If you want a quick complete example, see [example.py](example.py).

### Creating the sympound object

The first step is to create an `sympound` object, the constructor takes two main arguments:

- `distancefun` is a function that will be used to compute the distance between two strings. It takes two arguments (the two strings to compare). You typically want to use a function computing the [Damerau-Levenshtein distance](https://en.wikipedia.org/wiki/Damerau%E2%80%93Levenshtein_distance), but you can get more creative and use keyboard distances.
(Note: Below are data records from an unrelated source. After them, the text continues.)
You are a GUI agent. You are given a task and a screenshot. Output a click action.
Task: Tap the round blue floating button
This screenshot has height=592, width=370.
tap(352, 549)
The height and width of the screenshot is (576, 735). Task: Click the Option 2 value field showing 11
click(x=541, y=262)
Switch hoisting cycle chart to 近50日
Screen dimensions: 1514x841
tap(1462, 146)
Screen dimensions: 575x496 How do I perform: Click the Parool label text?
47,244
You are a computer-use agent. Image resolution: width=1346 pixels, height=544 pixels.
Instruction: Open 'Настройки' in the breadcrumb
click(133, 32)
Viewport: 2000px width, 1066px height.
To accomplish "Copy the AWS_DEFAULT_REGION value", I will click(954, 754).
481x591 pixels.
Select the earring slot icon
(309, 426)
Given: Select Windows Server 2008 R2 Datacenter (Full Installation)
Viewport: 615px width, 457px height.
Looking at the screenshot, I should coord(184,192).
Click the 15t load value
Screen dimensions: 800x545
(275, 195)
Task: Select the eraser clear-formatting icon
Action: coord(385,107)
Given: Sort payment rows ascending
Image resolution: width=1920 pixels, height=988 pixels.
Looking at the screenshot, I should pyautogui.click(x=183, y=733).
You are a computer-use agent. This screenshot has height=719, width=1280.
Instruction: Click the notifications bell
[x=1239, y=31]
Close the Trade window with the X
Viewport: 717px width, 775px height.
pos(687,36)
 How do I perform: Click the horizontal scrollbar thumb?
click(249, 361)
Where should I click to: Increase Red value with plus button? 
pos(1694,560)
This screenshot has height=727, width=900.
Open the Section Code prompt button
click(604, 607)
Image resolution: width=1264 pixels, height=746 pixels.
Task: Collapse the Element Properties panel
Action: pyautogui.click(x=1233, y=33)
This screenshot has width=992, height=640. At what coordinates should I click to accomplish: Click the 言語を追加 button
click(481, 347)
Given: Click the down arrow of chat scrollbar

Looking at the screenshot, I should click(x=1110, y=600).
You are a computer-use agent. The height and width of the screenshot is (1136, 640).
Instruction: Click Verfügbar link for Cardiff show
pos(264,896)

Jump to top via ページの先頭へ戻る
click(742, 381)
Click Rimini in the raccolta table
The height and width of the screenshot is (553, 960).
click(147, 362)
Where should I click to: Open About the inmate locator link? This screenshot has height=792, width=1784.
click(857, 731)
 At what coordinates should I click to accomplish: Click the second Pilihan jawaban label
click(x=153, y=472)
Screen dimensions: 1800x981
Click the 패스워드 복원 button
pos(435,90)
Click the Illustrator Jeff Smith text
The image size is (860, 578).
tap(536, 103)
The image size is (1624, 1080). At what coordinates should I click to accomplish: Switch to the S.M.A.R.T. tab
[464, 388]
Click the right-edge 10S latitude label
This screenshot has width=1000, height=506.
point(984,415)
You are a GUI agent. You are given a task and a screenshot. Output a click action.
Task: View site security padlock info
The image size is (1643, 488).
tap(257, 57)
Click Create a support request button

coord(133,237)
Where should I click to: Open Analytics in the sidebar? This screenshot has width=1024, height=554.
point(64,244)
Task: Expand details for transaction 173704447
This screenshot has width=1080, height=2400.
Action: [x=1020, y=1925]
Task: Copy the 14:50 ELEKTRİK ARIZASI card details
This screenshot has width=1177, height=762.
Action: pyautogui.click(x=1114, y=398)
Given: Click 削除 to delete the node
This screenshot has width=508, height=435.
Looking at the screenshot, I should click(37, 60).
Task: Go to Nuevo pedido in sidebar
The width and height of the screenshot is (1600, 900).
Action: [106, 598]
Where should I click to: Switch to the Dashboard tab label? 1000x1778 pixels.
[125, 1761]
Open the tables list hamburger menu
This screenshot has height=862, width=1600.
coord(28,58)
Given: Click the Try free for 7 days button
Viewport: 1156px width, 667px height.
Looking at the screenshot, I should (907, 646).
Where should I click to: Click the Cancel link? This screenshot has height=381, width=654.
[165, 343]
- `maxDictionaryEditDistance` is the maximum distance that will be pre-computed. Increasing this parameter will return more suggestions, but also make the memory print much larger

### adding dictionaries

Then some dictionaries can be added through the `load_dictionary(filename)` function, typically taking a file path as argument. The format of the dictionary is typically either a list of words (one per line), or a list of word and frequency (separated by a space). See [example-dict.txt](example-dict.txt) for an example.

You can also add entries directly with `create_dictionary_entry(key, count)` where `key` is the valid string and `count` the frequency associated with it. This is the advised method to use if your data is not in a simple format like the previously described dictionary.

A lot of computations happen at this stage and adding a large number of entries can easily take more than one minute, so we provide two functions to save the analyzed ductionaries as a pickle: `save_pickle(filename)` and `load_pickle(filename)`, both taking a file path as argument. Note that the pickled is gzipped.

### Lookup

Once the dictionaries are loaded, you can get suggestions for a string by calling `lookup_compound(str, edit_distance_max)`, where `str` is the string you want to analyze and `edit_distance_max` is the maximum distance you want suggestions for.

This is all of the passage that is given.